* **Request**:
Reproduce the listing below word for word, beginning with its first line and stopping after the line that contains "September 2022 (820, 1279)", with that line included.

* **Provided data**:
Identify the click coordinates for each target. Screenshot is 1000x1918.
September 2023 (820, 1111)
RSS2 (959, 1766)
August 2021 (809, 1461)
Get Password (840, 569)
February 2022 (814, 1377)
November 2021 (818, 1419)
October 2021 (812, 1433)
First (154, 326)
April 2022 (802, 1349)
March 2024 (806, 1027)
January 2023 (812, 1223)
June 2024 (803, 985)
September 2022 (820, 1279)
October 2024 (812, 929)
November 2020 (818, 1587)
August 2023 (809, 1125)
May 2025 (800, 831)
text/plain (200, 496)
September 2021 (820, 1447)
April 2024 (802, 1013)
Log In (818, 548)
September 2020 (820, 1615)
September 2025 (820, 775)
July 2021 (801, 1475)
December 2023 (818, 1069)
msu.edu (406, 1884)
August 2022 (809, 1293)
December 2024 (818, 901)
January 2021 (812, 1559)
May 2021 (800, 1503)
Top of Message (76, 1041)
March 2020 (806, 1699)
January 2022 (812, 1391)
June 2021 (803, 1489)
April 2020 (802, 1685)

* **Solution for this problem**:
Identify the click coordinates for each target. Screenshot is 1000x1918.
September 2023 (820, 1111)
RSS2 (959, 1766)
August 2021 (809, 1461)
Get Password (840, 569)
February 2022 (814, 1377)
November 2021 (818, 1419)
October 2021 (812, 1433)
First (154, 326)
April 2022 (802, 1349)
March 2024 (806, 1027)
January 2023 (812, 1223)
June 2024 (803, 985)
September 2022 (820, 1279)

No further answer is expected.